Filter these entries so that only lines with the word "title" remain.

━━━━━ Supplied information

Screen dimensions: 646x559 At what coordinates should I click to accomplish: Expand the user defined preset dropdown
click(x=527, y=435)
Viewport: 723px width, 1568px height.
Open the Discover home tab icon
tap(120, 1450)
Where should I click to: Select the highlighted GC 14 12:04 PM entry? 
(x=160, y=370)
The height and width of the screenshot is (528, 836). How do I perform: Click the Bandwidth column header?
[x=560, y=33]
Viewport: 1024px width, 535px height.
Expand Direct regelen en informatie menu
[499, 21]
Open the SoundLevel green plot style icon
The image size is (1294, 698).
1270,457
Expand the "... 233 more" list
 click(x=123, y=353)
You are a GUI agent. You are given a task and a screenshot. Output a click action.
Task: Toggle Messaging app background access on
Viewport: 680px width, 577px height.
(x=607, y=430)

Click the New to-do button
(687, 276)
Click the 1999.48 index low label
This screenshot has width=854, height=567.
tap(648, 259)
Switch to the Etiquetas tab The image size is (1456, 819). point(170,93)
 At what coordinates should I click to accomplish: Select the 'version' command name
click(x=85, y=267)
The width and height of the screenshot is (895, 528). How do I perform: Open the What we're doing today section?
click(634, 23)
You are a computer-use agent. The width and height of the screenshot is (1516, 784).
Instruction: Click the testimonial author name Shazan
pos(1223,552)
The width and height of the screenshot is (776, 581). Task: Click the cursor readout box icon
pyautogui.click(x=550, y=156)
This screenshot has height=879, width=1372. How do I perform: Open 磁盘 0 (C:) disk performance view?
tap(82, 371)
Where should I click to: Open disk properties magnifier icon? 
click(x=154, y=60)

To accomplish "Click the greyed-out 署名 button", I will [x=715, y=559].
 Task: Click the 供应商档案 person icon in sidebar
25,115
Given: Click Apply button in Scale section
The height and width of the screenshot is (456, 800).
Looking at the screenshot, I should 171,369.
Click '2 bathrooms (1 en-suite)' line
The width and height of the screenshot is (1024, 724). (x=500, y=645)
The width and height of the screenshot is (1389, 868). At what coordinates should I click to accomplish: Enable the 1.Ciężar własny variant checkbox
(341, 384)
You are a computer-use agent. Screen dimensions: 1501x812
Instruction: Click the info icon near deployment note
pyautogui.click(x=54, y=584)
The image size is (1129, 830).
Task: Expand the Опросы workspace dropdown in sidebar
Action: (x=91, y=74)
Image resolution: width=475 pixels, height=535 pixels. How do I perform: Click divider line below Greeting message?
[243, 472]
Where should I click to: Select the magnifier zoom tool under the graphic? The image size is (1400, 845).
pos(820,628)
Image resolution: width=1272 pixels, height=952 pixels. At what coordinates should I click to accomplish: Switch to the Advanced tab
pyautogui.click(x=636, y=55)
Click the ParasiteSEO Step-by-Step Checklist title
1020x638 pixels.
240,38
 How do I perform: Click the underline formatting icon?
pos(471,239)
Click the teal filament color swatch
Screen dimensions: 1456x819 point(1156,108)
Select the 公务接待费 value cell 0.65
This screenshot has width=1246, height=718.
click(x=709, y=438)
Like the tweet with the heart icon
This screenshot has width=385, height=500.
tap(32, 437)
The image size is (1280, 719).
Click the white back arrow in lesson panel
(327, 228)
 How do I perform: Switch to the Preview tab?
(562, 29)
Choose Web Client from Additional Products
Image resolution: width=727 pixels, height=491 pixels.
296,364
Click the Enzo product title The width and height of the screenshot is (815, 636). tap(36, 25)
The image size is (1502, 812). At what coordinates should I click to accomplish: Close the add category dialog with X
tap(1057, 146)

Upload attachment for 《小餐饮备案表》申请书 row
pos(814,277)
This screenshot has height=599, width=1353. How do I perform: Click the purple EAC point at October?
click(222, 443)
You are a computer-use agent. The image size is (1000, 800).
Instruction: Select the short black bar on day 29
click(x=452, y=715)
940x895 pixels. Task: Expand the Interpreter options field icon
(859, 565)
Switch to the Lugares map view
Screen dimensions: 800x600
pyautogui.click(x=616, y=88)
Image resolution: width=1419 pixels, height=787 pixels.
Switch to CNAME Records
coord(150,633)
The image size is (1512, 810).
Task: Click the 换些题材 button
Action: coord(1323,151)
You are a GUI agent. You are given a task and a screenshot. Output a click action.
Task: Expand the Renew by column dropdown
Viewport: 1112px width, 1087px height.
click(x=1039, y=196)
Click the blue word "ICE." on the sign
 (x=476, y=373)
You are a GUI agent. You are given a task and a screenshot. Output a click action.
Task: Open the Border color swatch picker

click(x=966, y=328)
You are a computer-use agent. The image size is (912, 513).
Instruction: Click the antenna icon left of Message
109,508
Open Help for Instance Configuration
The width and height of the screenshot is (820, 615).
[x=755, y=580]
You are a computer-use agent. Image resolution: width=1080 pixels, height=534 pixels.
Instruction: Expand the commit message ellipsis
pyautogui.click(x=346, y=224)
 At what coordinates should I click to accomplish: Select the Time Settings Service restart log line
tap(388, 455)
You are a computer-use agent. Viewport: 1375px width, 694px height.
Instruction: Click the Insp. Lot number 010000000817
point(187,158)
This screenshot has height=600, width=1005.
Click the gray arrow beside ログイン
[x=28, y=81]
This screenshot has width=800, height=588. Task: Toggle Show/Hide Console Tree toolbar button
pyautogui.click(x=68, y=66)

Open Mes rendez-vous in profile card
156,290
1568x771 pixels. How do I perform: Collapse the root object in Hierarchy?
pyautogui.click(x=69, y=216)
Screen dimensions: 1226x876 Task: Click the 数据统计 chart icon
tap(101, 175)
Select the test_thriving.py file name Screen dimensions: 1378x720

━━━━━━━━━━

**Answer to the exercise**
Click the ParasiteSEO Step-by-Step Checklist title
Click the Enzo product title The width and height of the screenshot is (815, 636). tap(36, 25)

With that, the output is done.